100% Native Wildflower Seeds only: 1.5-3g per square meter
Pollinator Seeds: 3-5g per square meter
Meadow Mixes (Grass seed with wildflower seed): 5g per square meter


Sowing the Seeds

If sowing the seed by hand, we recommend mixing the seed in with a carrier such as sand or sterile loam/compost for ease of sowing and to ensure an even broadcast of seeds.

The seed needs to be just slightly covered; only 1mm and have good soil to seed contact (just a light covering, careful not to bury them!). This can be achieved by lightly raking or by using a roller, your foot, or hand to press the seeds into contact with the soil and moisture.

Water the seeds lightly making sure that you don’t wash the seeds away.

How often should I water my wildflowers? Subsequent watering should be undertaken if the seedlings aren’t receiving sufficient water to thrive. There is nothing worse than watering enough to encourage germination then having the seedlings curl up and die in a drought. If in doubt wait for rain.



How to maintain a wildflower meadow

If you have sown a 100% wild flower mixture then you don’t need to cut them back until after flowering in the autumn. Carefully remove by hand any competing weeds such as nettles, docks or coarse grasses.

Perennial wild flower meadows require more active management in the establishment year to control weeds and ensure that the flowers are not shaded out. Cut as frequently as necessary so that when the sward gets to 75mm high you reduce it back down to 30mm. The flowers will not suffer under this regime.

Remove the cuttings. It is really important that you remove the cuttings to keep soil fertility low and so you don't smother the emerging plants. 

In the second and subsequent years there is no need to cut until after flowering has finished. Before the onset of winter cut the sward down to 10cm to prevent frost damage and again remove the cuttings. If tussock grasses begin to dominate in subsequent years it maybe necessary to revert to a frequent cutting regime for a season.

See: Meadow Seeds or Wildflower Seeds only?


How to Sow Sunflower Seeds

Sunflower seeds can be sown directly into the ground, 60cm apart in rows. However, we recommend to sow sunflower seeds in pots from any time between March and May, keeping them well-watered until they have grown into seedlings of approximately 15cm in height and are ready to plant out at the end of May when all the risk of frost has passed. 

Once planted out, keep them well watered, feed weekly to encourage them to grow tall and stake where necessary.
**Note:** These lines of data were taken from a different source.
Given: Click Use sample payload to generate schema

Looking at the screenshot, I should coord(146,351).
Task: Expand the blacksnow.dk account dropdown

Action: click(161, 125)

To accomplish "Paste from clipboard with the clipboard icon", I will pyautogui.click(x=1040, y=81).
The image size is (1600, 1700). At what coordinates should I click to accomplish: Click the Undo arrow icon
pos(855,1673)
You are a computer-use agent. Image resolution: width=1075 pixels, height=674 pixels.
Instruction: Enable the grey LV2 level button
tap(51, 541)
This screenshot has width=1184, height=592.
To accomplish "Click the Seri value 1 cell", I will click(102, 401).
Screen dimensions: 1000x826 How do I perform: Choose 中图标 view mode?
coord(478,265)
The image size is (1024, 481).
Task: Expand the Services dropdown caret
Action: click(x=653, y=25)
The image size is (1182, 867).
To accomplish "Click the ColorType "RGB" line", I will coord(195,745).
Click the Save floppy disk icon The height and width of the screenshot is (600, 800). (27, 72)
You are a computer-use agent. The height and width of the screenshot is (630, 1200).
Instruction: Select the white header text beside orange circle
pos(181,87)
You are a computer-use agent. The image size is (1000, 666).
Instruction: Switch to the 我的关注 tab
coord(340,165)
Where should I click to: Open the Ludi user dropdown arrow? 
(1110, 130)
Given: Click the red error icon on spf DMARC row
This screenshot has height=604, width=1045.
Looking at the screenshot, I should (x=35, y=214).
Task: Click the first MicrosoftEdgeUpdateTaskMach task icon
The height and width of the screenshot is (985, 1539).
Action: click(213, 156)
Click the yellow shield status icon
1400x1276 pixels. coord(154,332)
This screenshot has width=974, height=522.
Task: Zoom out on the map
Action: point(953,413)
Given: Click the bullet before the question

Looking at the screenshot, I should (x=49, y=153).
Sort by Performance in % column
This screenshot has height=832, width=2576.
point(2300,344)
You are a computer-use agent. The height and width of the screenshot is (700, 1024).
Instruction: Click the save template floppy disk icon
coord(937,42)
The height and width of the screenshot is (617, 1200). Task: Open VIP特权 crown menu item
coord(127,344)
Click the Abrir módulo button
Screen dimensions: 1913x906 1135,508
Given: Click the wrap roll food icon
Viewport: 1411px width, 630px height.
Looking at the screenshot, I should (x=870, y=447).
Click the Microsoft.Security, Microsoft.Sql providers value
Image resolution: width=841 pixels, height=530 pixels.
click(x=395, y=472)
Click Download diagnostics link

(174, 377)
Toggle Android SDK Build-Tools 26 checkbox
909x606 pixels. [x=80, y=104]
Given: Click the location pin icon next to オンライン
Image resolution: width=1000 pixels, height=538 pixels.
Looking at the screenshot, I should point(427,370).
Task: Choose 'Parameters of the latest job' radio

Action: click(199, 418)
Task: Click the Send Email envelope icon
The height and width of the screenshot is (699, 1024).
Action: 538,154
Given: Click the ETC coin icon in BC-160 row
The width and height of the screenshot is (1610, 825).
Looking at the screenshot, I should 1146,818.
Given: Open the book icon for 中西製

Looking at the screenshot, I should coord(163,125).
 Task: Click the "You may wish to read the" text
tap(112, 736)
If you are sowing the seeds directly into the soil, ensure the area is free from weeds and grass. Make some 12mm deep drills (holes), with 20cm between each seed. Place the seed in the hole and cover with plenty of organic matter such as well-rotten manure or garden compost. Water the seeds gently, and keep watered until plants are fully established.

As the plants grow, thin the plants out to about 40cm apart if they are crowded, leaving the strongest, tallest plants.

To protect the seedlings from slugs and snail eating them, cut the top off a plastic bottle and place over the seedling.

As the plant grows, you may need to support it with canes.